Task goal —
Only the lines of the data below from the one with "Musica (23, 1391)" through the one with "Base Luna Chiama Terra (72, 1485)" are wanted. Repeat them exactly.

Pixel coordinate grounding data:
*** Begin section ***
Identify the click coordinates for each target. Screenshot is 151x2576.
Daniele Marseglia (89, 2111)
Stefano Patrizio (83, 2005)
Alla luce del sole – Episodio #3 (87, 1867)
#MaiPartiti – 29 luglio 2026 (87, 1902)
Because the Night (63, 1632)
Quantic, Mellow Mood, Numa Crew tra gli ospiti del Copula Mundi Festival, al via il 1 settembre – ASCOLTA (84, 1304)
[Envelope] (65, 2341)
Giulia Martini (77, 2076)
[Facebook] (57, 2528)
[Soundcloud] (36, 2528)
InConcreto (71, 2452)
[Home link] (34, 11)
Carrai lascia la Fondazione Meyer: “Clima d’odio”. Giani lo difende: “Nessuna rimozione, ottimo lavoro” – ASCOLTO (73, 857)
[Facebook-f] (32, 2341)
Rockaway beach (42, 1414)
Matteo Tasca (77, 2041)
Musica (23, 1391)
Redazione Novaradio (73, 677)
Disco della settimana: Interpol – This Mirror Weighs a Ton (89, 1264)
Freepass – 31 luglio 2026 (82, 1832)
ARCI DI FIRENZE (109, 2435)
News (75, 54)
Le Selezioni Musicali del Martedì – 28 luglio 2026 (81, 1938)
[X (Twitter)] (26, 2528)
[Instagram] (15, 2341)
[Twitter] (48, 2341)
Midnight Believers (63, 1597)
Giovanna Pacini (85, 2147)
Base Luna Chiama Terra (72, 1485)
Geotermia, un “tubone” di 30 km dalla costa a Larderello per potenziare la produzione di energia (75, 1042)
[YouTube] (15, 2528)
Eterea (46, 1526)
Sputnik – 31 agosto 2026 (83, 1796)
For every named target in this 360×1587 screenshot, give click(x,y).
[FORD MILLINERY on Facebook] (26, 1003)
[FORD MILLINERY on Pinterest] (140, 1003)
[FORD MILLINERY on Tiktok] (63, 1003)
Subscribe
*** End section ***
Solution for this task —
Musica (23, 1391)
Redazione Novaradio (73, 677)
Disco della settimana: Interpol – This Mirror Weighs a Ton (89, 1264)
Freepass – 31 luglio 2026 (82, 1832)
ARCI DI FIRENZE (109, 2435)
News (75, 54)
Le Selezioni Musicali del Martedì – 28 luglio 2026 (81, 1938)
[X (Twitter)] (26, 2528)
[Instagram] (15, 2341)
[Twitter] (48, 2341)
Midnight Believers (63, 1597)
Giovanna Pacini (85, 2147)
Base Luna Chiama Terra (72, 1485)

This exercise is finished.